++++ Supplied passage ++++

Python List Comprehensions

Week 1 | Lesson 5.3

LEARNING OBJECTIVES

After this lesson, you will be able to:

  • Understand list comprehensions in python and what they are useful for
  • Use list comprehensions to efficiently manipulate list data
  • Use list comprehensions to construct dictionaries

STUDENT PRE-WORK

Before this lesson, you should already be familiar with:

  • python fundamental concepts and data types
  • python control statements
  • python function definitions
  • python arrays and dictionaries
  • lambda functions

STARTER CODE

List Comprehension

LESSON GUIDE

TIMING TYPE TOPIC
5 min Introduction List Comprehensions
20 min Demo / Guided Practice List Comprehension Basics
30 min Demo / Guided Practice Advanced List Comprehensions
10 min Demo / Guided Practice Dictionary Comprehensions
20 min Independent Practice
5 min Conclusion

Introduction: List Comprehensions (5 mins)

Python list comprehensions are a simple and powerful syntax that, once mastered, allow for fast, efficient, and intuitive manipulation of array-like data types.

Though list comprehensions may seem confusing at first, they are easy to get used to and once understood make otherwise complex code readable and concise.

List comprehensions are essentially replacements for iteration control statements. I will explain why this is the case below, and give the non-list-comprehension alternative code to help you understand what they are doing (and make it clear why they are so much better!).

Guided Practice: List Comprehension Basics (20 mins)

++++

[What you need to do]: In the list comprehensions lesson, what are list comprehensions described as essentially replacing?

++++ Dataset extract ++++

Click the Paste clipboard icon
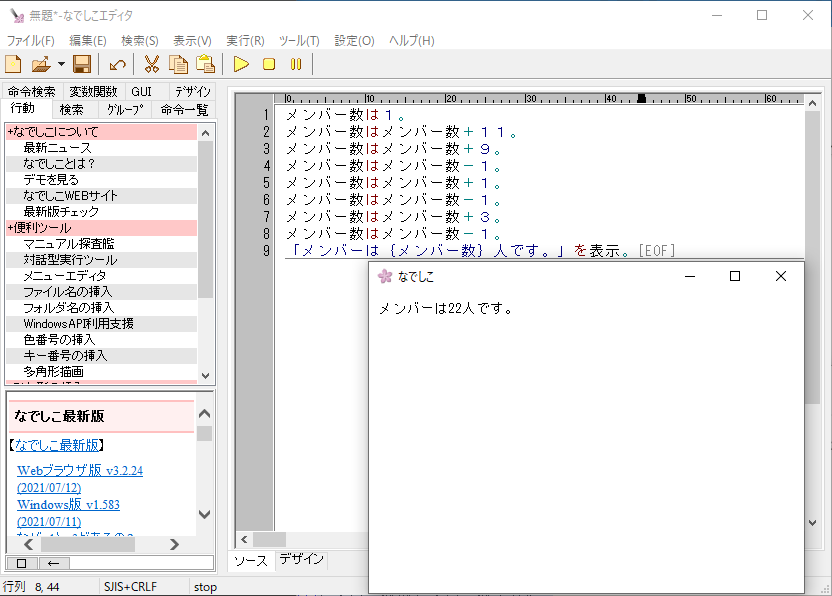 pyautogui.click(x=206, y=65)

++++

[Response]: Iteration control statements.